In March, he inveighed against what he considered an exorbitant amount of money paid to executives at the bailed-out AIG.
But before I talk about the new steps we’re taking to get credit flowing to small businesses across our country, I want to comment on the news about executive bonuses at AIG.
This is a corporation that finds itself in financial distress due to recklessness and greed.
Under these circumstances, it’s hard to understand how derivative traders at AIG warranted any bonuses, much less $165 million in extra pay. How do they justify this outrage to the taxpayers who are keeping the company afloat?
In the last six months, AIG has received substantial sums from the U.S. Treasury. I’ve asked Secretary Geithner to use that leverage and pursue every legal avenue to block these bonuses and make the American taxpayers whole.
Shortly thereafter, the President put a cap on the pay of executives at those TARP companies, so that they could not again get “shameful” “obscene” compensation packages. He capped, or at least said he capped, executive pay at $500,000 so that none of them could commit another fiscal “outrage”.
Problem solved, right? The President believed the “millionaires and billionaires” made too much money, he got control over their salaries and bonuses, and set it at a level he felt was “right”. That’s how it worked, right?
Apparently not. In January of the next year, the President gave another speech in which he called the executive pay over which he had control “obscene”. In that speech, he proposed a brand new “responsibility fee” to make America “whole” and “hold firms accountable”.

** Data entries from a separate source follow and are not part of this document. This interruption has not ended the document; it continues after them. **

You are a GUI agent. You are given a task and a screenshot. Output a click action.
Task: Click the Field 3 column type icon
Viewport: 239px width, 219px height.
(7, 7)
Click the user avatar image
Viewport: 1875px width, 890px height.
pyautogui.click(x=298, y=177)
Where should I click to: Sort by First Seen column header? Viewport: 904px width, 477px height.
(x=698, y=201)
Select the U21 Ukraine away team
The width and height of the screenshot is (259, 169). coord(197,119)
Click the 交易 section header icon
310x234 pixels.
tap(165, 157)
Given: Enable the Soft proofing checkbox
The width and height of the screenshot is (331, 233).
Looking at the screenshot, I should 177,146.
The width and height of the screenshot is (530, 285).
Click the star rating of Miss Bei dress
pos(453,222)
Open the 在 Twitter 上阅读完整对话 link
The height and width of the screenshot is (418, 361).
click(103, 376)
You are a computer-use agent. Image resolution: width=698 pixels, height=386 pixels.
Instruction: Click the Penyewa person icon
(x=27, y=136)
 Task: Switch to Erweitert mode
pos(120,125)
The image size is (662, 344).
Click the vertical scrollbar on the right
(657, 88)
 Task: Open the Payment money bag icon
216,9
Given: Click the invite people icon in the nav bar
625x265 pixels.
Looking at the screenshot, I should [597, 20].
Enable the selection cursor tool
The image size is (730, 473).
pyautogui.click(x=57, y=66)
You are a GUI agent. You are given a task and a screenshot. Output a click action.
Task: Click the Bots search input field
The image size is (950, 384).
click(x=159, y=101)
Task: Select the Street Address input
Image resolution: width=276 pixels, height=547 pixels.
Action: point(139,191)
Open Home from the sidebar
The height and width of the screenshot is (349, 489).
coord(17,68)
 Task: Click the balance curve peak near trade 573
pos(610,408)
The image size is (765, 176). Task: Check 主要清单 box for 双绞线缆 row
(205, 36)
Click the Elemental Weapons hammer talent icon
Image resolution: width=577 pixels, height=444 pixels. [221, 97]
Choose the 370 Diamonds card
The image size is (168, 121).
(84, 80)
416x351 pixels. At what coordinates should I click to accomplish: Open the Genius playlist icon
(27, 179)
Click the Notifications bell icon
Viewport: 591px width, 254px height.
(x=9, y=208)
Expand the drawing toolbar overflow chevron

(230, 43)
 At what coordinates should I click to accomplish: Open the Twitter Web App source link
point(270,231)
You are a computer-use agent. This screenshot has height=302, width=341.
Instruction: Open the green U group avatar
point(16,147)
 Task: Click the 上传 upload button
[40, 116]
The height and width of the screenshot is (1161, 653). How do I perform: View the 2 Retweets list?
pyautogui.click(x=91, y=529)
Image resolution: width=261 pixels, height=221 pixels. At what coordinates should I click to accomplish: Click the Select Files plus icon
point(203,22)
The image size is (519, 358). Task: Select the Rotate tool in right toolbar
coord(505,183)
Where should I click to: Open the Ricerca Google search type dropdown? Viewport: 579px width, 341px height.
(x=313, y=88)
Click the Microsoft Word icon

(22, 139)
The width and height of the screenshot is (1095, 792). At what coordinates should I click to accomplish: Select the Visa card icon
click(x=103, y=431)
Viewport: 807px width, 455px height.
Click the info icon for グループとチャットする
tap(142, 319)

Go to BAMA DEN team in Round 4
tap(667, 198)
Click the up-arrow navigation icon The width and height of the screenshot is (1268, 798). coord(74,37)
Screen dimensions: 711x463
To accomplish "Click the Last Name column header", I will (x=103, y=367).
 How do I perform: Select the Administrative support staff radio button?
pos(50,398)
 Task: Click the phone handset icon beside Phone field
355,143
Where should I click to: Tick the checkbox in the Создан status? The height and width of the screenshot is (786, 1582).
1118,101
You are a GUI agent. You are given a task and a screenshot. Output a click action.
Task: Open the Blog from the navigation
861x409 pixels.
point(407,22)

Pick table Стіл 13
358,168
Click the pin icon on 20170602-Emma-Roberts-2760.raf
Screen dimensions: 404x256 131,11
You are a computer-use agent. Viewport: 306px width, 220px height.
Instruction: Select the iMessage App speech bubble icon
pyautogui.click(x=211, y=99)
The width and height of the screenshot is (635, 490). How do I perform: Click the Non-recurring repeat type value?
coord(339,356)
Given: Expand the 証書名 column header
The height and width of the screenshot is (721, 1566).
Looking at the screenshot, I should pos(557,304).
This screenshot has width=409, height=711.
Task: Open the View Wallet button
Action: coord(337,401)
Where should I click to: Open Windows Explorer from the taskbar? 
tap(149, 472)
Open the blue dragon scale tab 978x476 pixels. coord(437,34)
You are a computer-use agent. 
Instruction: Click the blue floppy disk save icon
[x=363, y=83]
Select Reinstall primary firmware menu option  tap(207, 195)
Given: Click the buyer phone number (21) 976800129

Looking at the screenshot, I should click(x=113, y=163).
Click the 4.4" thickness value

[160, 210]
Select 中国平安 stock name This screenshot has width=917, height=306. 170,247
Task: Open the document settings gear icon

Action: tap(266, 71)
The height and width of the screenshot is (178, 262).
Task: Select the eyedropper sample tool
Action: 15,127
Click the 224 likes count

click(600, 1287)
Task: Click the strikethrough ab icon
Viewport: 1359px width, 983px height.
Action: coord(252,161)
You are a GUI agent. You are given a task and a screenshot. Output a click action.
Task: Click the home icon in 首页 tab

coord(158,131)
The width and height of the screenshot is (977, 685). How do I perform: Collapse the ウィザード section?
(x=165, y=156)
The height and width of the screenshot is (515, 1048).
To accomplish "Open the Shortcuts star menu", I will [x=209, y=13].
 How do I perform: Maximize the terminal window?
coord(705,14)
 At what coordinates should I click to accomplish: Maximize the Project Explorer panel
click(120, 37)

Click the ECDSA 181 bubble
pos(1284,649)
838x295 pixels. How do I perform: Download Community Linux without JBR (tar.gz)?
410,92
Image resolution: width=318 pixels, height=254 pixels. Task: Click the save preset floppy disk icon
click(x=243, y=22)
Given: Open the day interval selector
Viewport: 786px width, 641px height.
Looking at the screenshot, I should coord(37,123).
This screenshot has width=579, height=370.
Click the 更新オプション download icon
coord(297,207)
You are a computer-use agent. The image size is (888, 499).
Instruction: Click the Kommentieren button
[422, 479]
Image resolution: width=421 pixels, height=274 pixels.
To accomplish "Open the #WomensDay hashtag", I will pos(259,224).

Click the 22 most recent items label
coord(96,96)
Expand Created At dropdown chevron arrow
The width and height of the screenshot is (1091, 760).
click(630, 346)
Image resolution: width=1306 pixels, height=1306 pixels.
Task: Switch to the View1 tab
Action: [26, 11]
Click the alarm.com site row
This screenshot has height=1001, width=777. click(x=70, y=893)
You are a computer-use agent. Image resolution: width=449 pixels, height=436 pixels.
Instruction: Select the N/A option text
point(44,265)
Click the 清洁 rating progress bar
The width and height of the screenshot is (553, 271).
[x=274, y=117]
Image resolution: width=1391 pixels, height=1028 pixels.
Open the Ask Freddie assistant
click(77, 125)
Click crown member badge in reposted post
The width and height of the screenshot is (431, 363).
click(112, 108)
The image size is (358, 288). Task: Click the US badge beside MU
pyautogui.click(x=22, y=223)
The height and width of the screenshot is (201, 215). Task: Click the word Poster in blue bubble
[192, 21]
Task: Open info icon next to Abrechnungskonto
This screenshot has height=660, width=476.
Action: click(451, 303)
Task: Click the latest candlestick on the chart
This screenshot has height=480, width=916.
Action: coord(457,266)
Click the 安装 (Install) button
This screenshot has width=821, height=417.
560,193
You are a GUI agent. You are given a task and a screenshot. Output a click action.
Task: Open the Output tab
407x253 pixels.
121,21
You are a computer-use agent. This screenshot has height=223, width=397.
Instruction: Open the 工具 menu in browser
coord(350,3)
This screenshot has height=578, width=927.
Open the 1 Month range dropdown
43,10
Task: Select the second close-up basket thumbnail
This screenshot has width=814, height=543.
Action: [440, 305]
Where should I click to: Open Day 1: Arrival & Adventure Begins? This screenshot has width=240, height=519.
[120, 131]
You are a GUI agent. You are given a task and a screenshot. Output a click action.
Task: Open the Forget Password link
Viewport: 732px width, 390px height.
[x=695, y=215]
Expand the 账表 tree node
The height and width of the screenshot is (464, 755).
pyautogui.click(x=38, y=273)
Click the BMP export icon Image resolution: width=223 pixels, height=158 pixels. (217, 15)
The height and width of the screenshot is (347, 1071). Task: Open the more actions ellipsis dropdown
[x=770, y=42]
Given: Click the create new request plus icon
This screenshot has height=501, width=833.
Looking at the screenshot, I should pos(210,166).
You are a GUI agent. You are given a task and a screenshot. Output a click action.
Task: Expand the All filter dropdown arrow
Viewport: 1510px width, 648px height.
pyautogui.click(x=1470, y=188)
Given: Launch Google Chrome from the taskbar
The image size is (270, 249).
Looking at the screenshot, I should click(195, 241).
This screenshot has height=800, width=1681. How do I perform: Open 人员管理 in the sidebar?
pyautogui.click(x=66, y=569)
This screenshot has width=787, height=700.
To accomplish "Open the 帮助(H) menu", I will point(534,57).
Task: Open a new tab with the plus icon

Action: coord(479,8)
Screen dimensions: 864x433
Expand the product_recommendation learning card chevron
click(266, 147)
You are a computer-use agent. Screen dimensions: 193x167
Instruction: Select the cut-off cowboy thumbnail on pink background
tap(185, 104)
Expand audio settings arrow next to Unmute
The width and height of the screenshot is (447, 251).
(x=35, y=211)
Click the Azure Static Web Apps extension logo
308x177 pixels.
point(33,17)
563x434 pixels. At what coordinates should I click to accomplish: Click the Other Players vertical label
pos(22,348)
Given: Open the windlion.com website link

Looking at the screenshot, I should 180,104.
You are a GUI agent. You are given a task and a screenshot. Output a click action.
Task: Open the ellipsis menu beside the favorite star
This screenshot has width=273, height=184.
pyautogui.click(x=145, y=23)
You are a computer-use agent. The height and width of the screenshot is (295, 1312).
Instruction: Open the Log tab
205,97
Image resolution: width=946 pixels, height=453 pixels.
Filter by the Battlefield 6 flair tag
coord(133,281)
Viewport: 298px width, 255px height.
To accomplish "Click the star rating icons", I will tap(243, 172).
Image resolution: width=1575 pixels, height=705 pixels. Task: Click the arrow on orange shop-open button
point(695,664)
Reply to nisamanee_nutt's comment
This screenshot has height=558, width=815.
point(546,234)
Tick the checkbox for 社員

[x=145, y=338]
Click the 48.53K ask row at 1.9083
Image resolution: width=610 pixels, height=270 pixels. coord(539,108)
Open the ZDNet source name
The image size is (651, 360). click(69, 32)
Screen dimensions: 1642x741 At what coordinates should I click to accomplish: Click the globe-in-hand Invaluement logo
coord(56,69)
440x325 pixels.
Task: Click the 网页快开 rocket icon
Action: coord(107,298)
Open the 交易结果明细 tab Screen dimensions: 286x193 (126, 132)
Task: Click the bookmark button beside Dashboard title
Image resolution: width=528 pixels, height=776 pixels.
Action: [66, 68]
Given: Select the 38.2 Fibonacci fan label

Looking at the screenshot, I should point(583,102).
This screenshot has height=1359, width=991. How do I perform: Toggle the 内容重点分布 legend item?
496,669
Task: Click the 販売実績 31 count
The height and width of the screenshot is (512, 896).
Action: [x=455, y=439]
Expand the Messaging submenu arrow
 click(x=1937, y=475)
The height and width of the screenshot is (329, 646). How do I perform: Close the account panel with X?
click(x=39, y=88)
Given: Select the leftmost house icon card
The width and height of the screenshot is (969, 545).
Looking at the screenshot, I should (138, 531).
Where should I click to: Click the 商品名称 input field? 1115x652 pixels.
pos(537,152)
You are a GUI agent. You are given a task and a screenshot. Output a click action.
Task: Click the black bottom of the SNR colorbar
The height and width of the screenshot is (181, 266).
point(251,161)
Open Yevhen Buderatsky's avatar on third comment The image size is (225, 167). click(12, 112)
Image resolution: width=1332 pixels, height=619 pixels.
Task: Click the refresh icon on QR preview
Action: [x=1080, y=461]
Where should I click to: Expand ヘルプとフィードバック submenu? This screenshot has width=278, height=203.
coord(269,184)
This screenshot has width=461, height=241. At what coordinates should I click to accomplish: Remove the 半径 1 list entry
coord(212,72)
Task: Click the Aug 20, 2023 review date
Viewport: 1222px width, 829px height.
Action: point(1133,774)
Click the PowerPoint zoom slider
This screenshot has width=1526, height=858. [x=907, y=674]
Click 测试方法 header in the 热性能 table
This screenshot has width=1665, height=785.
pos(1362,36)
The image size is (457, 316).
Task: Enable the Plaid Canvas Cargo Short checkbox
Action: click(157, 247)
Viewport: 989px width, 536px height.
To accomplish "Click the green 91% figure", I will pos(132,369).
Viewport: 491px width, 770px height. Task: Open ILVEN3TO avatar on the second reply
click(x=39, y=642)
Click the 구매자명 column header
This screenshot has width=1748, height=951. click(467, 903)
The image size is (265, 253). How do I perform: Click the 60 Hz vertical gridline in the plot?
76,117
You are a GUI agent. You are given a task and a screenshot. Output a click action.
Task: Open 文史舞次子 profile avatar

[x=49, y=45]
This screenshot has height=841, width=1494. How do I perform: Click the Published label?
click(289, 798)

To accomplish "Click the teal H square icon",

We’ve worked over the last year to manage this program effectively, to hold firms accountable, and to recoup as much tax money as possible. Many originally feared that most of the $700 billion in TARP money would be lost. But because of the management of this program by Secretary Geithner and my economic team, we’ve now recovered the majority of the funds provided to banks.
As far as I’m concerned, however, that’s not good enough. My commitment is to the taxpayer. My commitment is to recover every single dime the American people are owed. And my determination to achieve this goal is only heightened when I see reports of massive profits and obscene bonuses at some of the very firms who owe their continued existence to the American people — folks who have not been made whole, and who continue to face real hardship in this recession.[Emphasis Mine]
He never did get that fee. As best I can tell, it was only a proposal and never actually became legislation in Congress. Still, the President did have that salary cap in place, so surely he was using his unprecedented power to make us whole and end the outrages, right?
Nope. Two years later, he was at it again, complaining to Rolling Stone magazine about how those wicked TARP firm executives had somehow gotten over on us. He really wanted to fix the problem, though, and he had a proposal to to just that.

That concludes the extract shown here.